I love learning. I was a swot at school and I worked and played hard at university (four degrees at two universities). When writing became a big part of my life, it was natural to me to seek out places where I could learn about that too.

Back in 2001, I signed up for a course called Novel Writing at the local FE college. I had, then, a very rough unfinished first draft of an unpublishable novel, whose progress was erratic because back in those days I used to write ‘when I felt like it’ or ‘when I was inspired’. (Shrieks of silent mirth.) The very first thing the tutor gave us was an exercise in the correct use of the semi-colon. I had a PhD in English and to be honest, I was a bit offended. Surely, I thought, people on a novel writing course don’t need basic punctuation lessons? (OK, more shrieks of silent mirth: I was young and naïve.)

Despite the bad beginning, the course was useful, if for no other reason than that it gave me an incentive to make weekly progress, and introduced me to the importance of giving and receiving feedback. Now, when I meet and mentor aspiring writers I always encourage them to seek out something similar, and I often feel annoyed at their (not infrequent) reluctance. Don’t they know how lucky they are, I fume, to have access to so many courses? I give them Arvon brochures and tell them honestly how my first Arvon course taught me more about writing than a subsequent M.A. in Creative Writing.

Recently I was interviewed as part of an initiative of the NI Arts Council to identify areas of need for arts professionals, and the main thing I could think of was the need for professional development for published writers. There are plenty of courses and mentoring opportunities for aspiring and emerging writers, but anything beyond that tends to be generated by writers themselves, often informally. Of course there must be writers who feel they don’t need professional development, and good luck to them, but I’m sure there are many like me, with a few successful books under our books but no idea how things will work out in the future, who would love to be able to keep on learning.

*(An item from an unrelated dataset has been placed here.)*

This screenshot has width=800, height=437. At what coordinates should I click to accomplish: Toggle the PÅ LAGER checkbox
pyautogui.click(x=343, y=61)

After all, professional ballet dancers take daily classes; athletes train. Yes, of course I learn on my own. Every book I read – and write –  teaches me something. But there is something magical about being in a class, with a wise guide, and other learners to share experiences with.

Books are wonderful, but sometimes you need people. I’m teaching myself the guitar: I’ve always sung but this is my first attempt at learning to accompany myself. I have a reasonable ear, so I wince and try again when it sounds horrible, and I have made progress. After six weeks, when I could play a song all the way through at normal speed without embarrassing gaps while I fumbled for the next chord, I let my stepfather (a brilliant guitarist) hear me. My chord changes were grand, he assured me – but my strumming was wrong. I had been so focussed on the more difficult thing that I hadn’t realised how badly I was doing something equally important. If he hadn’t shown me, I would never have known – even with a lifetime of watching other people play. Even with a good Teach Yourself Guitar book. Sometimes you need people.
sometimes you need people 

That’s why I was so thrilled when, last week, Arvon announced a course especially for its own tutors. I signed up immediately and, given that it’s in January, I’m just praying not to be snowed in, so that I can go and be a student again.